Start of Selected extract

# Snuggle in her new bed.



## Star's Mama (Aug 15, 2012)

Glad someone likes her new bed! But still prefers snuggle with daddy when he's using the blanket.


----------



## Missygal (May 19, 2011)

Is that from Petsmart?


Sent from my iPhone using Petguide.com App


----------



## Star's Mama (Aug 15, 2012)

Missygal said:


> Is that from Petsmart?
> 
> 
> Sent from my iPhone using Petguide.com App


Petco. Exact fabric that Star likes too not too fuzzy or thick.


----------



## Star's Mama (Aug 15, 2012)

I'm so not moving. Sissy gave me her blanket too (which is my favorite)


----------



## KrystalLeigh (Aug 17, 2011)

Chi cave!! 


Sent from my iPhone using PG Free


----------



## ~LS~ (Oct 29, 2011)

Simply precious! She's just so pretty, awww!
I love that bed too, very nice.


----------



## Chica n Ella (Jul 23, 2012)

Aww, comfy cute girl! So sweet!


----------



## TLI (Sep 3, 2008)

What a sweet, snuggly baby.


----------



## missydawn (May 29, 2012)

Oh thats so precious!!!


----------



## Jmanderson675 (Nov 28, 2012)

LOVE IT!!!


Sent from my iPhone using Petguide.com Free App


----------



## lulu'smom (Jan 4, 2012)

Love the bed! She looks snug as a bug in the bed and blanket. We say our sherpa blankets have narcotic qualities. Hehe!


----------



## elaina (Jul 1, 2008)

awww. that second pic with the blankie is just too cute for words!!!


----------

End of Selected extract
Start of Source excerpt

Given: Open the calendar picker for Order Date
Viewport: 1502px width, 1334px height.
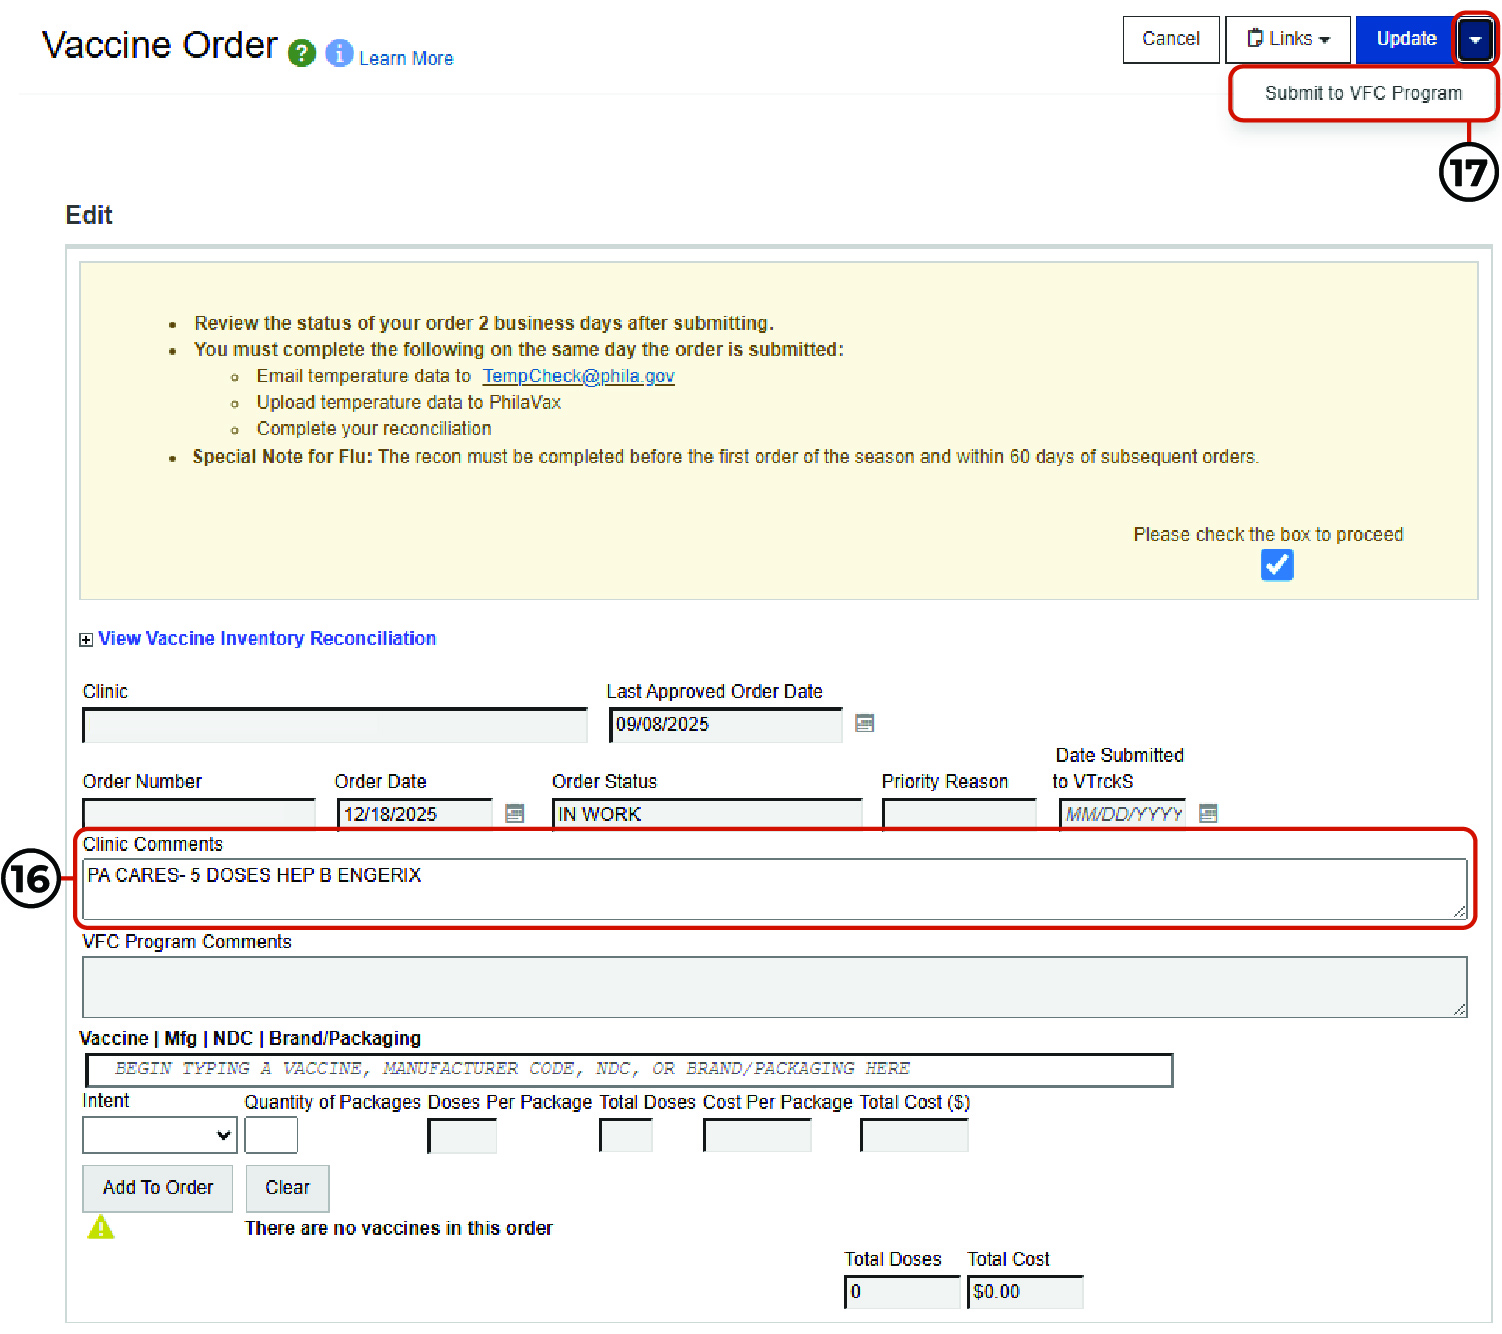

End of Source excerpt

# [Task goal]
Rewrite the paragraph in the bed thread above that begins "Love the bed! She looks snug" as one shorter sentence that keeps its main points.

# [Exercise response]
Great bed; she looks snug in it and the blanket, and our sherpa blankets seem almost narcotic.